4. Applications étendues : multi-échantillons et tissus humains entiers

L’équipe a utilisé Array-Seq pour analyser des sections multi-tissulaires sur une même lame ainsi que des tissus entiers humains. Par exemple, une section longitudinale du rein humain couvrant ~12 cm² a permis de profiler 750 640 points et de détecter l’expression et la distribution de marqueurs spécifiques aux cellules immunitaires (comme CXCL13 et son récepteur CXCR5) dans des zones telles que la pulpe blanche et la pulpe rouge.

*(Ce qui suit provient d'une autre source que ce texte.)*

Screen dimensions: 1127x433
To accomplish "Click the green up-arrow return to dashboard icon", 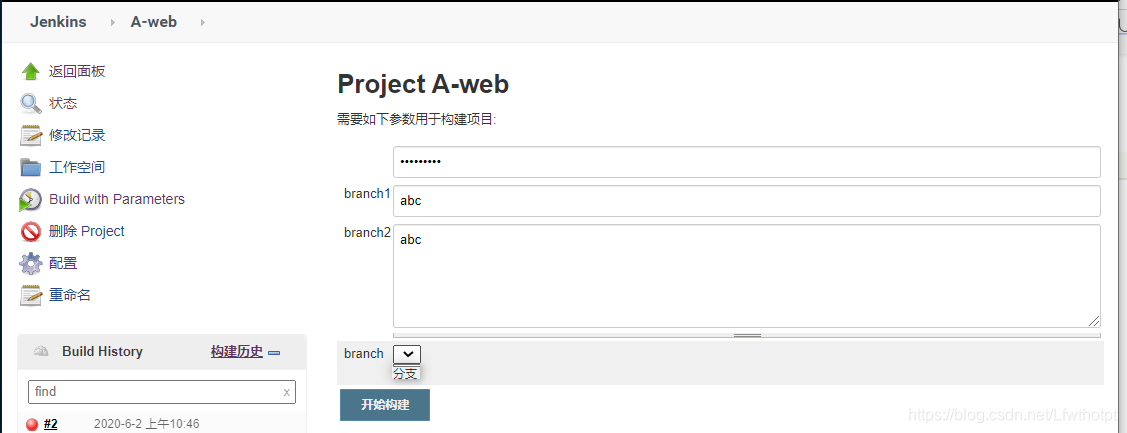I will point(31,72).
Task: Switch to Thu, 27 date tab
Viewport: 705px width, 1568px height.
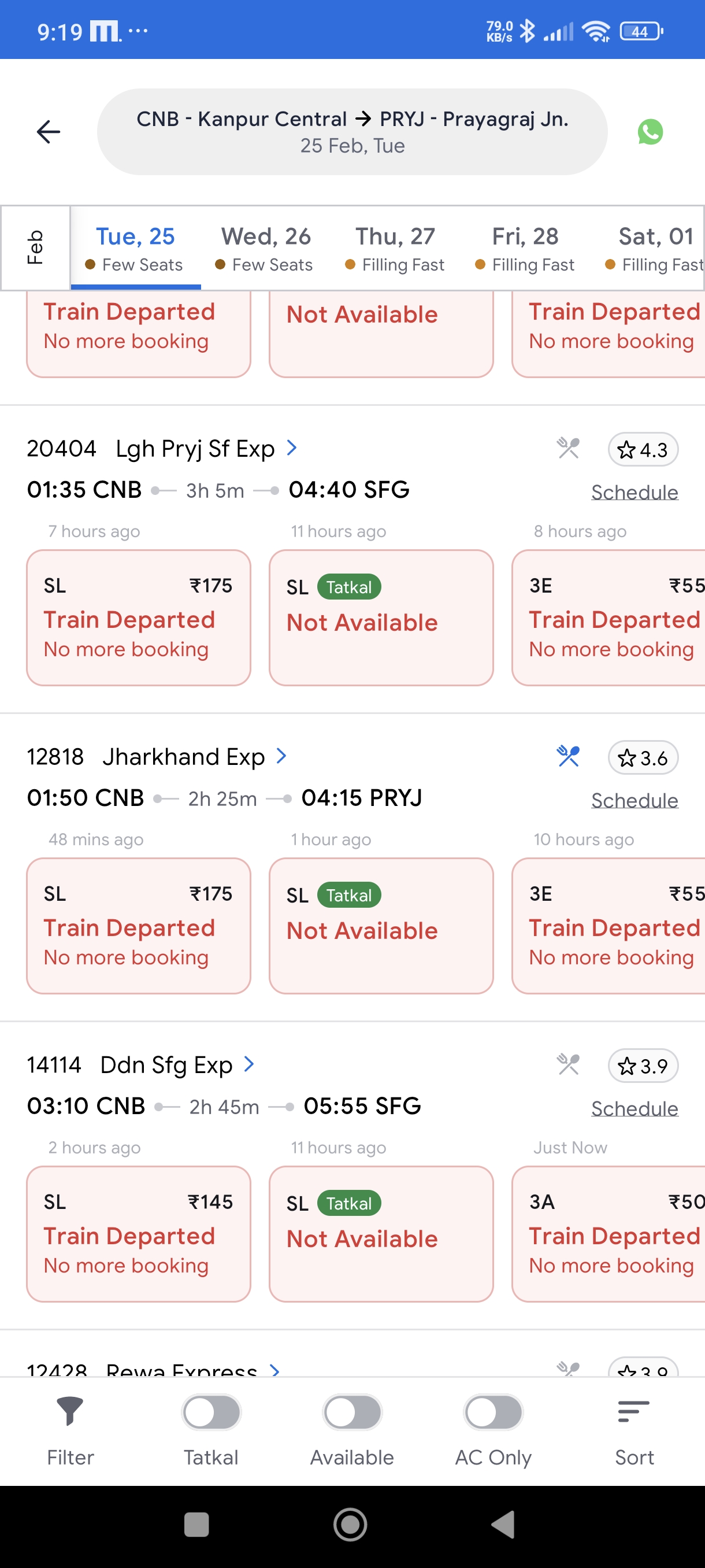Action: click(395, 247)
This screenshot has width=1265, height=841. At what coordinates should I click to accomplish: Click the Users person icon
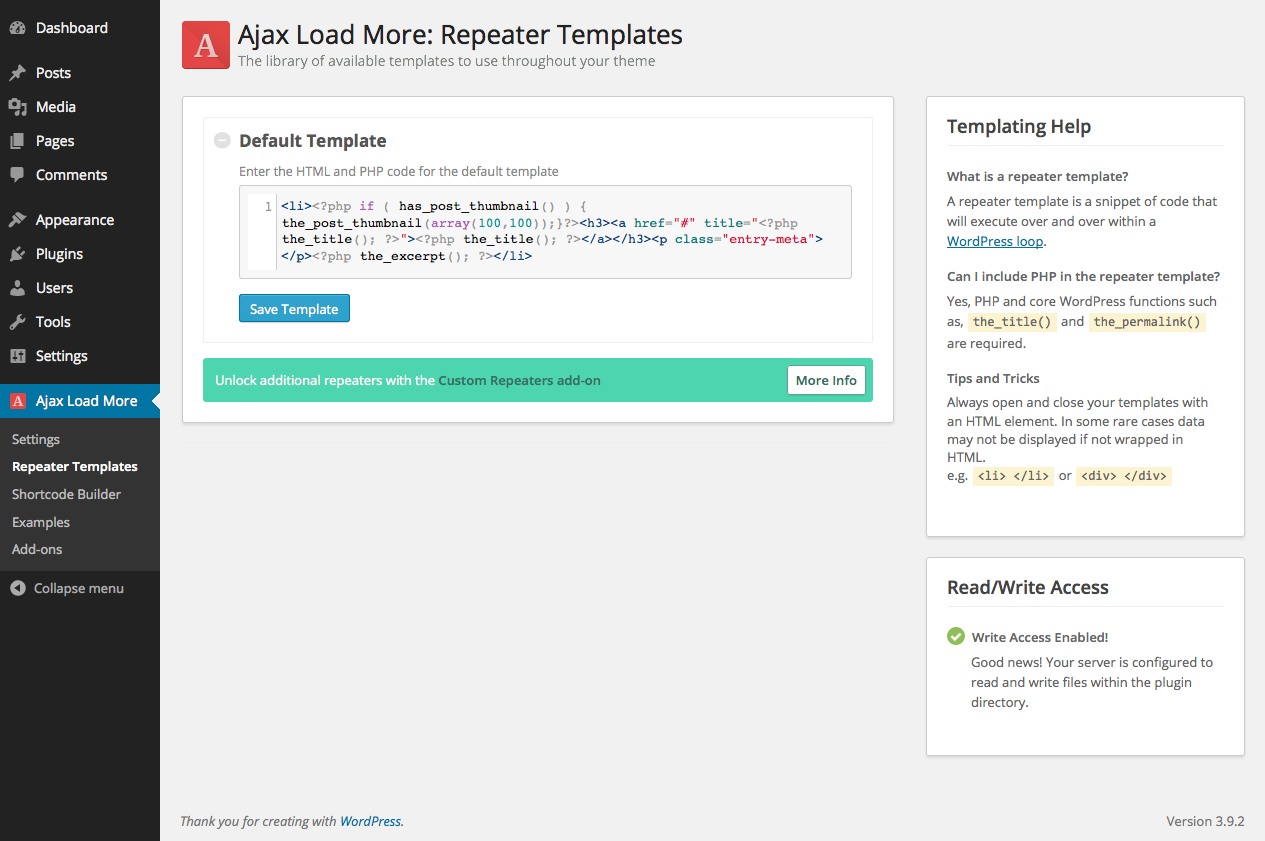[17, 288]
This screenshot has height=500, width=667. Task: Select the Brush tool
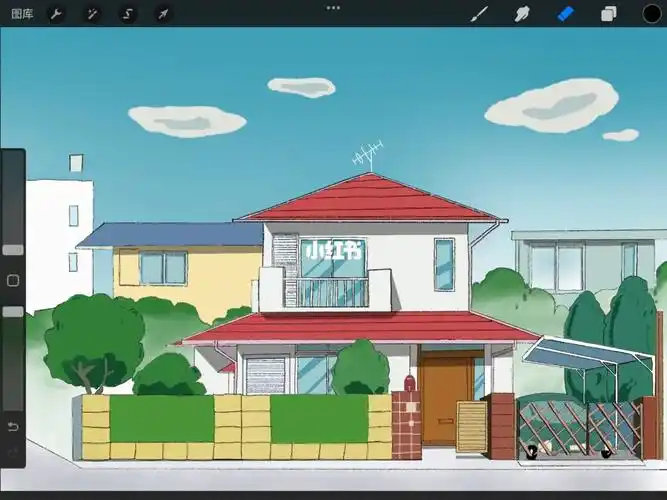point(479,14)
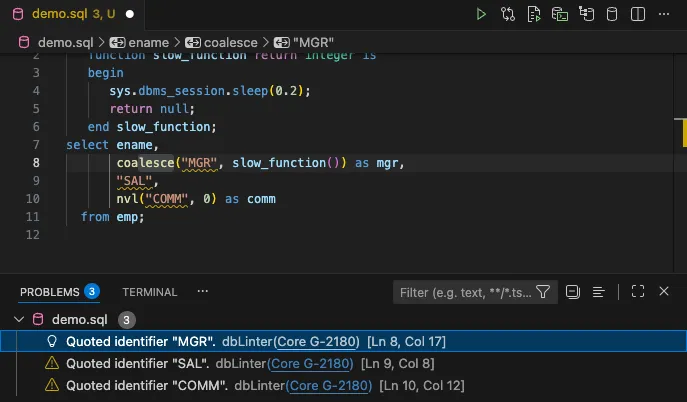Switch to the TERMINAL tab
687x402 pixels.
(149, 292)
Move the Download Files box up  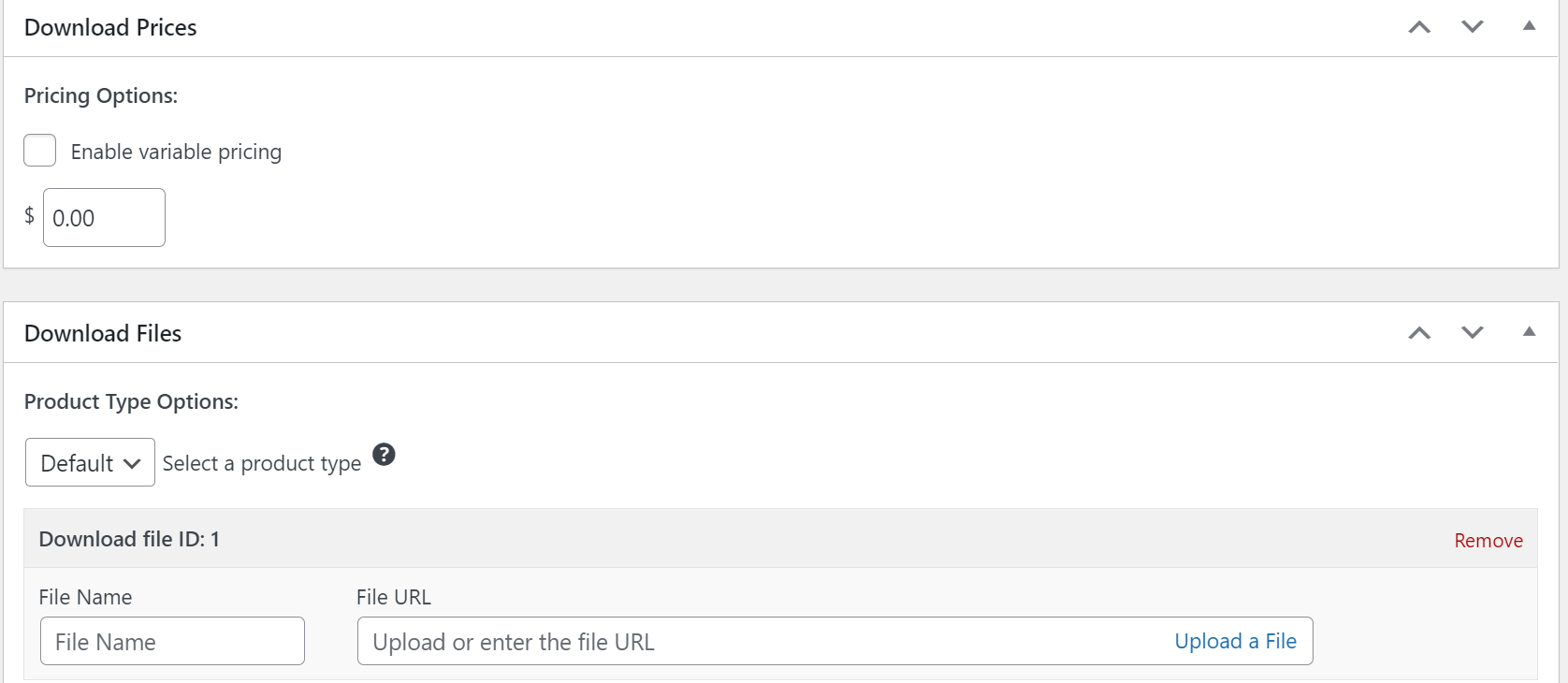(x=1419, y=332)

Conclusion et importance de l’étude

La plateforme Array-Seq, combinant les avantages des microarrays classiques et du séquençage nouvelle génération, surmonte les limitations majeures des méthodes de transcriptomique spatiale existantes. Ses principaux avantages incluent :

  1. Efficacité évolutive : Array-Seq prend en charge de larges surfaces échantillonnées à coûts très réduits (~20 fois moins que Visium, soit 314 à 628 dollars par cm²).
  2. Facilité d’utilisation : Compatible avec les équipements standard de laboratoire et la préparation histologique classique.
  3. Valeur scientifique et applicative : Capable de recueillir des données à haute résolution pour explorer la structure complexe des tissus, ouvrant de nouvelles perspectives pour la recherche fondamentale et clinique.
  4. Technologie révolutionnaire : En réutilisant les microarrays, Array-Seq démocratise les études transcriptomiques spatiales, les rendant accessibles à davantage de laboratoires.

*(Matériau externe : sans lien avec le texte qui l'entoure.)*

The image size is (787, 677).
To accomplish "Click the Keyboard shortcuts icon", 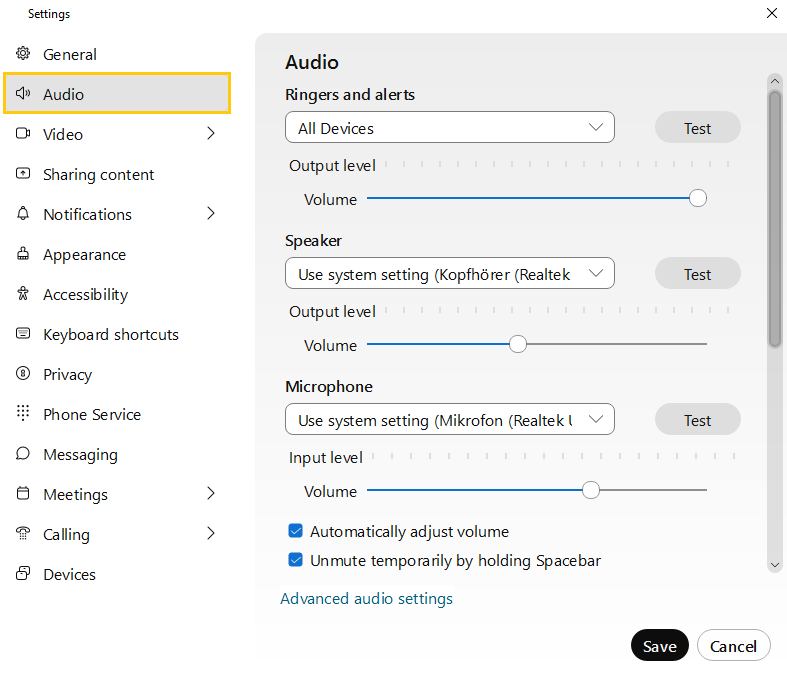I will coord(23,334).
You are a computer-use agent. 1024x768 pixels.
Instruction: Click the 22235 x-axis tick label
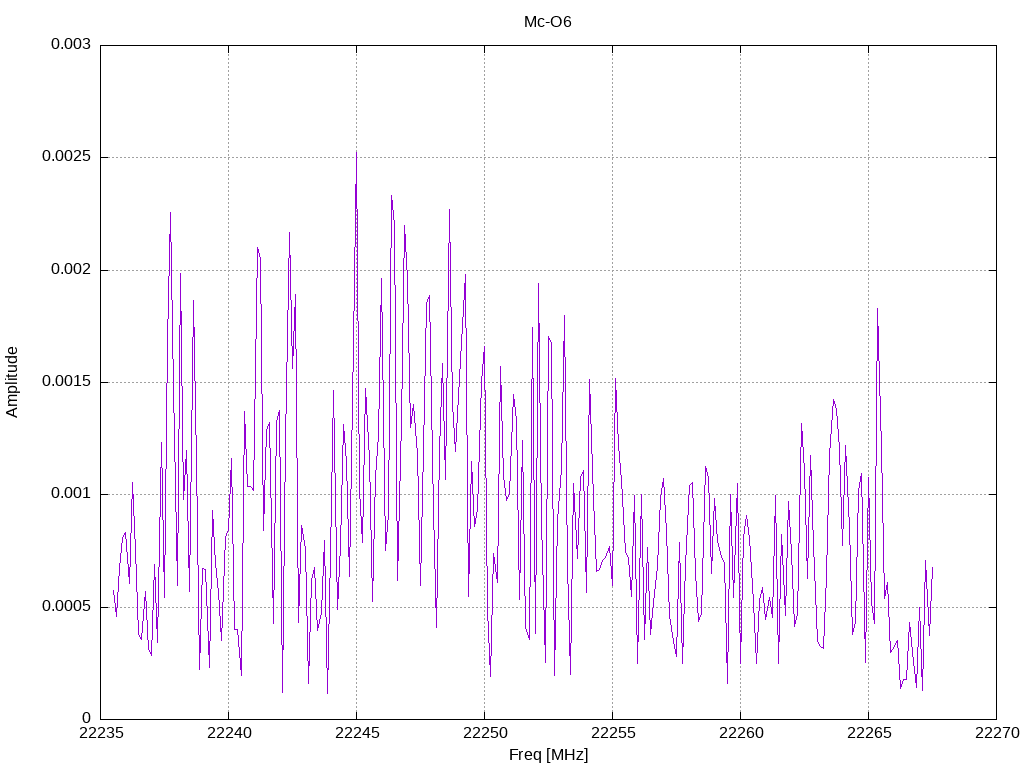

Points forts et perspectives futures

Parmi les points forts de cette étude, notons : - L’approche innovante consistant à recycler des technologies classiques dans des applications de pointe ; - La capacité du système Array-Seq à analyser des échantillons variés ainsi qu’à relever des défis 3D avec une résolution accrue ; - Sa performance équivalente à celles des plateformes commerciales combinée à des coûts drastiquement réduits, rendant possible des études de grande ampleur.

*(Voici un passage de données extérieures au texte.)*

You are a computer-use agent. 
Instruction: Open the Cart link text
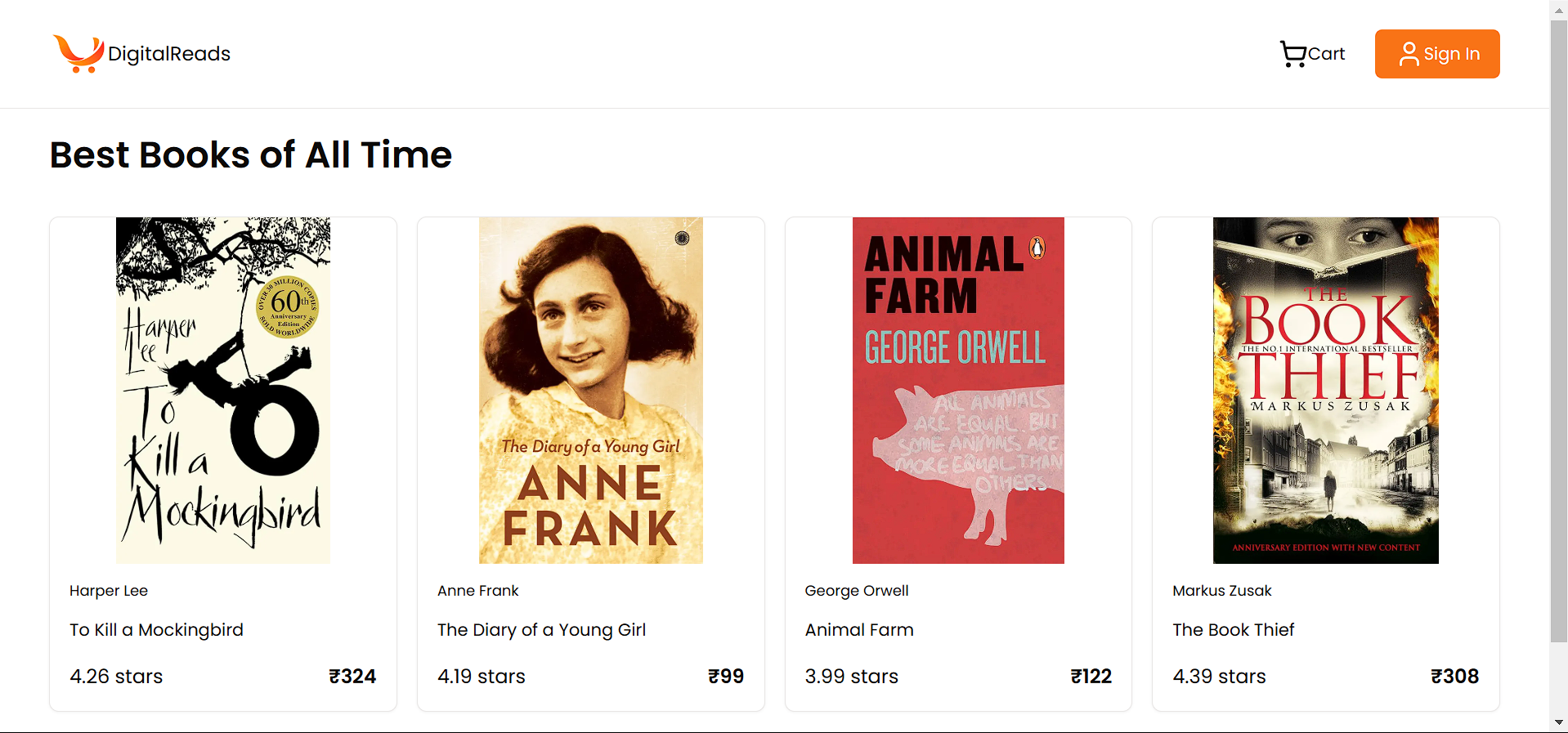coord(1326,54)
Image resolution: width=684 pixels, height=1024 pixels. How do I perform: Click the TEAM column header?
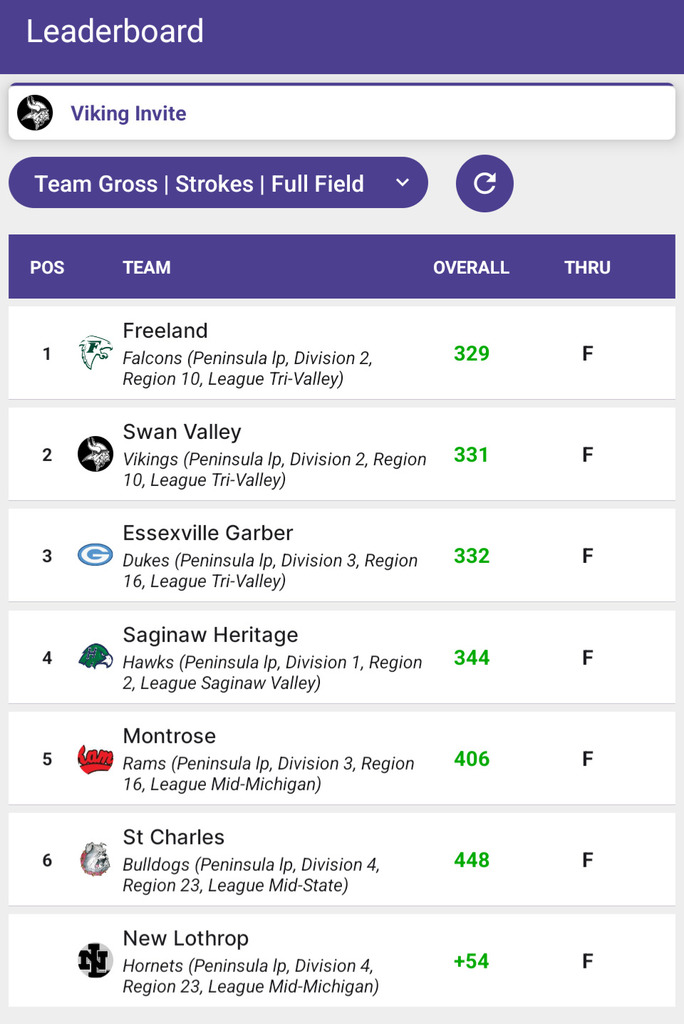146,267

Cependant, Array-Seq présente encore quelques limitations, comme sa résolution actuelle (diamètre des points de 30 µm) ou l’incompatibilité avec des tissus fixés en paraffine. Les chercheurs envisagent des optimisations futures, comme réduire la taille des points, améliorer la compatibilité avec divers types de prélèvements histologiques et introduire des analyses multimodales (intégrant transcriptomique et protéomique). Avec l’automatisation de ces processus, cette technologie promet de révolutionner la transcriptomique spatiale pour des échantillons allant d’organismes entiers à des cohortes de patients.

À l’avenir, la plateforme Array-Seq pourrait jouer un rôle clé dans les domaines de la biologie fondamentale et des applications médicales, en offrant une analyse spatiale précise et abordable pour soutenir la médecine de précision et la pathologie moléculaire.